Sous-genre d'exploitation des années 1970–80, principalement italien — cannibales comme antagonistes en milieux exotiques. *Cannibal Holocaust* de Deodato en fixa le template.
Le cinéma d'exploitation italien des années 1970 et 1980 a engendré une variante particulièrement dérangeante : des films qui ne traitent pas les cannibales comme un phénomène culturel, mais comme une pure attraction choc. Les caméras ont été dirigées vers les coins les plus sombres de décors exotiques — non pas pour raconter quelque chose de vrai sur d'autres cultures, mais pour pousser les spectateurs à leurs limites. C'est l'essence du film de cannibales : la transgression visuelle comme modèle économique.
C'est Ruggero Deodato qui, en 1980 avec « Cannibal Holocaust », a défini l'ADN de ce sous-genre. Il a combiné des effets pratiques brutaux avec une esthétique de found footage — une forme hybride qui simulait l'authenticité là où il n'y en avait pas. Les animaux mutilés, les vrais cadavres dans le cadre : tout cela devait donner l'impression d'une crudité documentaire. Sur le plateau, il fallait comprendre que ces techniques visuelles fonctionnent parce qu'elles suivent un mensonge inconscient — le spectateur reconnaît inconsciemment le found footage comme honnête, même si le matériel est mis en scène. Ce n'est pas de la documentation, c'est une technique de manipulation.
Le sous-genre opérait dans un écosystème brutal : production à petit budget, violence filmée en direct (souvent sur des animaux), stéréotypisation culturelle, sexe et cannibalisme comme réactions choc interchangeables. Des films comme « Cannibal Ferox » (1981) d'Umberto Lenzi ou le réseau italien autour ont copié aveuglément la formule de Deodato — pas toujours avec sa finesse artisanale. Ils servaient de programme de série B dans les grindhouses, de vidéo-nasties dans l'underground VHS.

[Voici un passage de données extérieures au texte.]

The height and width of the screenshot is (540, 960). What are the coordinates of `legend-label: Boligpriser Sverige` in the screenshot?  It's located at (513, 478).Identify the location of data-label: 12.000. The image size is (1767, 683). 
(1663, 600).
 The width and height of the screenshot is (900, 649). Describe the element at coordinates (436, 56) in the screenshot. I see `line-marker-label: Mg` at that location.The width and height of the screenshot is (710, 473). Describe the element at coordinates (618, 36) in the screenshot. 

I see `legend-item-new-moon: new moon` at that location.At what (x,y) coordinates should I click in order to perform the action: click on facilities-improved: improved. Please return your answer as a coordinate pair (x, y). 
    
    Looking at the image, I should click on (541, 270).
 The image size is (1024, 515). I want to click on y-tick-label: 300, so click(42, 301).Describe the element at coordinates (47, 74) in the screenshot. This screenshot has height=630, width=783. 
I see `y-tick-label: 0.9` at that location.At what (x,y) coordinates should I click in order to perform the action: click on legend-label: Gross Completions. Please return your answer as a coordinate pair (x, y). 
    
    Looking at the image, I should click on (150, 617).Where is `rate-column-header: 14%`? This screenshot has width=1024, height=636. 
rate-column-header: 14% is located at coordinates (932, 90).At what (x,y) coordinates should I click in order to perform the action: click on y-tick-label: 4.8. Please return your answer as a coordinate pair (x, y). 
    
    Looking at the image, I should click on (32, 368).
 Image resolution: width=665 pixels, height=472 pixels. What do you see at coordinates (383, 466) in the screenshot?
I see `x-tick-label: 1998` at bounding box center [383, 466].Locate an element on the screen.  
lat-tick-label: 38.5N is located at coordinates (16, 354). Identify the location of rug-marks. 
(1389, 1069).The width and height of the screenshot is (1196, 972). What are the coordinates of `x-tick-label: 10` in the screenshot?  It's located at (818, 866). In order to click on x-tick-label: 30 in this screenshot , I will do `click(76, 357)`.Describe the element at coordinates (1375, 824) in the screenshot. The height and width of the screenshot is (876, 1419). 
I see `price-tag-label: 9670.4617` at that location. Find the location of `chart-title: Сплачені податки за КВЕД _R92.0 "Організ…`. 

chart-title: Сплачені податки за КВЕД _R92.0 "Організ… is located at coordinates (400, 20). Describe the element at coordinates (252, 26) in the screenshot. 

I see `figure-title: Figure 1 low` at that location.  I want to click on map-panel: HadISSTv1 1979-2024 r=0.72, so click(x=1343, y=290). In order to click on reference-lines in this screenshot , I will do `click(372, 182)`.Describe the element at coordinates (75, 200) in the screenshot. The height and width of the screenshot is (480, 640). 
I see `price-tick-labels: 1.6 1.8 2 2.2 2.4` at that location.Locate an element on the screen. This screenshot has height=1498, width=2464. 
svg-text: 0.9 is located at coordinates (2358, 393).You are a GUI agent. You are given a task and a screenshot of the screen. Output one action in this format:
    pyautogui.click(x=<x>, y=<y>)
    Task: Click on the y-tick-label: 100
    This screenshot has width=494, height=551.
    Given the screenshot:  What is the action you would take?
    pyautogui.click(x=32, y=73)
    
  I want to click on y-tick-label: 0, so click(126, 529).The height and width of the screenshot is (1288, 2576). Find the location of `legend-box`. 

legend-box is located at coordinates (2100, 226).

Du point de vue du praticien d'aujourd'hui, il est important de noter : ces films montrent comment le found footage fonctionne comme une stratégie de crédibilité, indépendamment de son poids éthique. La qualité d'image brute, la caméra à l'épaule, le rythme du montage — tout cela signale au cerveau : « C'est réel. » Le cinéma a appris cette arme psychologique et l'a ensuite utilisée dans d'autres contextes (horreur found footage, mockumentaries). Le film de cannibales n'était pas une forme d'art, mais un laboratoire.
Le sous-genre est aujourd'hui mort — non pas en raison d'une évolution artistique, mais en raison de la réglementation et d'un changement de goût. Mais sa leçon technique demeure : les moyens formels créent la croyance, indépendamment du contenu. C'est le métier que le film de cannibales a enseigné, nolens volens.